Extracted items
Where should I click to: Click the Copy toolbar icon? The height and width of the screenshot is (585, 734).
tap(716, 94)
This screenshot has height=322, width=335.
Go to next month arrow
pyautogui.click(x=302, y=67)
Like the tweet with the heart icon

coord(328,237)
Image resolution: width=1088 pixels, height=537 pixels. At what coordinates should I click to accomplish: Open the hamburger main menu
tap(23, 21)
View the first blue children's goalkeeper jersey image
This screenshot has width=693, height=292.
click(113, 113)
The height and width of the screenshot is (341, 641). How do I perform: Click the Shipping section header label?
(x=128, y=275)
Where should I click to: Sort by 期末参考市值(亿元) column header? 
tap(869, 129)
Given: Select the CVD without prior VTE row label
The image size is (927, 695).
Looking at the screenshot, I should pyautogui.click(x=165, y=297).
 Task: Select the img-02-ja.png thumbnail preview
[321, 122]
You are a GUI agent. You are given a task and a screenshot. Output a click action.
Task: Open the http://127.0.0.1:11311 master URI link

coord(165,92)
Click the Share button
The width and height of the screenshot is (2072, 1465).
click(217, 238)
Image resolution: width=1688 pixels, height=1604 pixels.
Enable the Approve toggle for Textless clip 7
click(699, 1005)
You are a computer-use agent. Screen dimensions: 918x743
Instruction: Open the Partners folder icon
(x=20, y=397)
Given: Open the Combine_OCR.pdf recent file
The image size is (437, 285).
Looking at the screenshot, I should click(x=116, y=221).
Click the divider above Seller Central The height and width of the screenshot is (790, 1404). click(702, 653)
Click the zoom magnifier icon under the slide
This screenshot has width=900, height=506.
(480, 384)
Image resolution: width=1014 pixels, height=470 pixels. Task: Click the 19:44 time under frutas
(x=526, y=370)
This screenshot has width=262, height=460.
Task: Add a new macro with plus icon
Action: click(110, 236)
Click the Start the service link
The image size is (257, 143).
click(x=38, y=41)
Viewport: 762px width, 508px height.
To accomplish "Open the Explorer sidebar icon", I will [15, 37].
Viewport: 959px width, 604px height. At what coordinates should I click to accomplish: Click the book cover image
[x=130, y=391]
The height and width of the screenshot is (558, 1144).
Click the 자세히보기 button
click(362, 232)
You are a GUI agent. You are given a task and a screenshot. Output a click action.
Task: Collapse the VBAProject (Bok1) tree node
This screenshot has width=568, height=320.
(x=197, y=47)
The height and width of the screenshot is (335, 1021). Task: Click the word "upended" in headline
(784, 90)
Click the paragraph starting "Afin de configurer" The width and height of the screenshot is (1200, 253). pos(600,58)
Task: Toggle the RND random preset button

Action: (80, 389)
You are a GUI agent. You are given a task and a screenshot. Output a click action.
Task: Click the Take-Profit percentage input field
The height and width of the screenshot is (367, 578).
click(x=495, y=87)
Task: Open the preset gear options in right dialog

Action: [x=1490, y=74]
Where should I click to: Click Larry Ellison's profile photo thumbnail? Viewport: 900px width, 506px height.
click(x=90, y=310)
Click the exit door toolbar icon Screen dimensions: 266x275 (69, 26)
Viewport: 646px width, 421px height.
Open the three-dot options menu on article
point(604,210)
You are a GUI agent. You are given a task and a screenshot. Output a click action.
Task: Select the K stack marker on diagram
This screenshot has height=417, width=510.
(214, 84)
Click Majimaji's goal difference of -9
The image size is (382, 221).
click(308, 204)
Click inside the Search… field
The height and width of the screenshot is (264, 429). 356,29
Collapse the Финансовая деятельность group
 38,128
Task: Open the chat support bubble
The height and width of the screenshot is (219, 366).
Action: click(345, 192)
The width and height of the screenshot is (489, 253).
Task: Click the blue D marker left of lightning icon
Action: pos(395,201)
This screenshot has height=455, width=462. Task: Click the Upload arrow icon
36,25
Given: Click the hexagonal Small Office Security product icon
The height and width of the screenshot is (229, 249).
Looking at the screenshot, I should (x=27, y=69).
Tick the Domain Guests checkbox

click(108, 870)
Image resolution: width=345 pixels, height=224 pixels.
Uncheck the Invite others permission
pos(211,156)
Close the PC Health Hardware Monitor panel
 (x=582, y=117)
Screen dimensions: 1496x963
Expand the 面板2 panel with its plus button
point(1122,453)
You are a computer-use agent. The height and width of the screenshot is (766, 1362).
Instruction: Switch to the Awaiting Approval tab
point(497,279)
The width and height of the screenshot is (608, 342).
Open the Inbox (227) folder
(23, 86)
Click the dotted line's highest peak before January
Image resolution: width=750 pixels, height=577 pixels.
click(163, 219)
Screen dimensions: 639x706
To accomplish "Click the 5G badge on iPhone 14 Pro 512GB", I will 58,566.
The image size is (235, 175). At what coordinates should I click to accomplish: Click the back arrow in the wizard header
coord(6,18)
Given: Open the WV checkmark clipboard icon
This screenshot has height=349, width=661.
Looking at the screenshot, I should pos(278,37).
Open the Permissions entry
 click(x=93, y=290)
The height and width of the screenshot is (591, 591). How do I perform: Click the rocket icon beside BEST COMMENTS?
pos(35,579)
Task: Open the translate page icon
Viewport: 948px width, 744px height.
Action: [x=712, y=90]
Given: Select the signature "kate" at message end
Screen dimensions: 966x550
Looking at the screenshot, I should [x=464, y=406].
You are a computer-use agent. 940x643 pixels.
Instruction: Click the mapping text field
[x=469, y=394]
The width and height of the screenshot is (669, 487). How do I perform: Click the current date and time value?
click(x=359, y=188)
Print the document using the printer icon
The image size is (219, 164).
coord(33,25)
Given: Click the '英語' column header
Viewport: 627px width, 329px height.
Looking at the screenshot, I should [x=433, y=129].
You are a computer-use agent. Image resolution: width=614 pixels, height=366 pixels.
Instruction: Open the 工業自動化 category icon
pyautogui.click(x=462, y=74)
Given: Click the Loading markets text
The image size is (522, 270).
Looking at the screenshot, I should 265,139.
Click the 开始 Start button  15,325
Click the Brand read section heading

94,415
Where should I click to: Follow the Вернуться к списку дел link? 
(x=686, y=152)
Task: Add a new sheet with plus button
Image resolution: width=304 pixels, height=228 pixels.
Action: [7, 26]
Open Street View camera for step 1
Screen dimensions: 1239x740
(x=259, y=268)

## Given instruction
Please retype every one of the items above word for word, with no changes.

## Correct answer
Where should I click to: Click the Copy toolbar icon? The height and width of the screenshot is (585, 734).
tap(716, 94)
This screenshot has height=322, width=335.
Go to next month arrow
pyautogui.click(x=302, y=67)
Like the tweet with the heart icon

coord(328,237)
Image resolution: width=1088 pixels, height=537 pixels. At what coordinates should I click to accomplish: Open the hamburger main menu
tap(23, 21)
View the first blue children's goalkeeper jersey image
This screenshot has width=693, height=292.
click(113, 113)
The height and width of the screenshot is (341, 641). How do I perform: Click the Shipping section header label?
(x=128, y=275)
Where should I click to: Sort by 期末参考市值(亿元) column header? 
tap(869, 129)
Given: Select the CVD without prior VTE row label
The image size is (927, 695).
Looking at the screenshot, I should pyautogui.click(x=165, y=297).
 Task: Select the img-02-ja.png thumbnail preview
[321, 122]
You are a GUI agent. You are given a task and a screenshot. Output a click action.
Task: Open the http://127.0.0.1:11311 master URI link

coord(165,92)
Click the Share button
The width and height of the screenshot is (2072, 1465).
click(217, 238)
Image resolution: width=1688 pixels, height=1604 pixels.
Enable the Approve toggle for Textless clip 7
click(699, 1005)
You are a computer-use agent. Screen dimensions: 918x743
Instruction: Open the Partners folder icon
(x=20, y=397)
Given: Open the Combine_OCR.pdf recent file
The image size is (437, 285).
Looking at the screenshot, I should click(x=116, y=221).
Click the divider above Seller Central The height and width of the screenshot is (790, 1404). click(702, 653)
Click the zoom magnifier icon under the slide
This screenshot has width=900, height=506.
(480, 384)
Image resolution: width=1014 pixels, height=470 pixels. Task: Click the 19:44 time under frutas
(x=526, y=370)
This screenshot has width=262, height=460.
Task: Add a new macro with plus icon
Action: click(110, 236)
Click the Start the service link
The image size is (257, 143).
click(x=38, y=41)
Viewport: 762px width, 508px height.
To accomplish "Open the Explorer sidebar icon", I will [15, 37].
Viewport: 959px width, 604px height. At what coordinates should I click to accomplish: Click the book cover image
[x=130, y=391]
The height and width of the screenshot is (558, 1144).
Click the 자세히보기 button
click(362, 232)
You are a GUI agent. You are given a task and a screenshot. Output a click action.
Task: Collapse the VBAProject (Bok1) tree node
This screenshot has width=568, height=320.
(x=197, y=47)
The height and width of the screenshot is (335, 1021). Task: Click the word "upended" in headline
(784, 90)
Click the paragraph starting "Afin de configurer" The width and height of the screenshot is (1200, 253). pos(600,58)
Task: Toggle the RND random preset button

Action: (80, 389)
You are a GUI agent. You are given a task and a screenshot. Output a click action.
Task: Click the Take-Profit percentage input field
The height and width of the screenshot is (367, 578).
click(x=495, y=87)
Task: Open the preset gear options in right dialog

Action: [x=1490, y=74]
Where should I click to: Click Larry Ellison's profile photo thumbnail? Viewport: 900px width, 506px height.
click(x=90, y=310)
Click the exit door toolbar icon Screen dimensions: 266x275 (69, 26)
Viewport: 646px width, 421px height.
Open the three-dot options menu on article
point(604,210)
You are a GUI agent. You are given a task and a screenshot. Output a click action.
Task: Select the K stack marker on diagram
This screenshot has height=417, width=510.
(214, 84)
Click Majimaji's goal difference of -9
The image size is (382, 221).
click(308, 204)
Click inside the Search… field
The height and width of the screenshot is (264, 429). 356,29
Collapse the Финансовая деятельность group
 38,128
Task: Open the chat support bubble
The height and width of the screenshot is (219, 366).
Action: click(345, 192)
The width and height of the screenshot is (489, 253).
Task: Click the blue D marker left of lightning icon
Action: pos(395,201)
This screenshot has height=455, width=462. Task: Click the Upload arrow icon
36,25
Given: Click the hexagonal Small Office Security product icon
The height and width of the screenshot is (229, 249).
Looking at the screenshot, I should (x=27, y=69).
Tick the Domain Guests checkbox

click(108, 870)
Image resolution: width=345 pixels, height=224 pixels.
Uncheck the Invite others permission
pos(211,156)
Close the PC Health Hardware Monitor panel
 (x=582, y=117)
Screen dimensions: 1496x963
Expand the 面板2 panel with its plus button
point(1122,453)
You are a computer-use agent. The height and width of the screenshot is (766, 1362).
Instruction: Switch to the Awaiting Approval tab
point(497,279)
The width and height of the screenshot is (608, 342).
Open the Inbox (227) folder
(23, 86)
Click the dotted line's highest peak before January
Image resolution: width=750 pixels, height=577 pixels.
click(163, 219)
Screen dimensions: 639x706
To accomplish "Click the 5G badge on iPhone 14 Pro 512GB", I will 58,566.
The image size is (235, 175). At what coordinates should I click to accomplish: Click the back arrow in the wizard header
coord(6,18)
Given: Open the WV checkmark clipboard icon
This screenshot has height=349, width=661.
Looking at the screenshot, I should pos(278,37).
Open the Permissions entry
 click(x=93, y=290)
The height and width of the screenshot is (591, 591). How do I perform: Click the rocket icon beside BEST COMMENTS?
pos(35,579)
Task: Open the translate page icon
Viewport: 948px width, 744px height.
Action: [x=712, y=90]
Given: Select the signature "kate" at message end
Screen dimensions: 966x550
Looking at the screenshot, I should [x=464, y=406].
You are a computer-use agent. 940x643 pixels.
Instruction: Click the mapping text field
[x=469, y=394]
The width and height of the screenshot is (669, 487). How do I perform: Click the current date and time value?
click(x=359, y=188)
Print the document using the printer icon
The image size is (219, 164).
coord(33,25)
Given: Click the '英語' column header
Viewport: 627px width, 329px height.
Looking at the screenshot, I should [x=433, y=129].
You are a computer-use agent. Image resolution: width=614 pixels, height=366 pixels.
Instruction: Open the 工業自動化 category icon
pyautogui.click(x=462, y=74)
Given: Click the Loading markets text
The image size is (522, 270).
Looking at the screenshot, I should 265,139.
Click the 开始 Start button  15,325
Click the Brand read section heading

94,415
Where should I click to: Follow the Вернуться к списку дел link? 
(x=686, y=152)
Task: Add a new sheet with plus button
Image resolution: width=304 pixels, height=228 pixels.
Action: [7, 26]
Open Street View camera for step 1
Screen dimensions: 1239x740
(x=259, y=268)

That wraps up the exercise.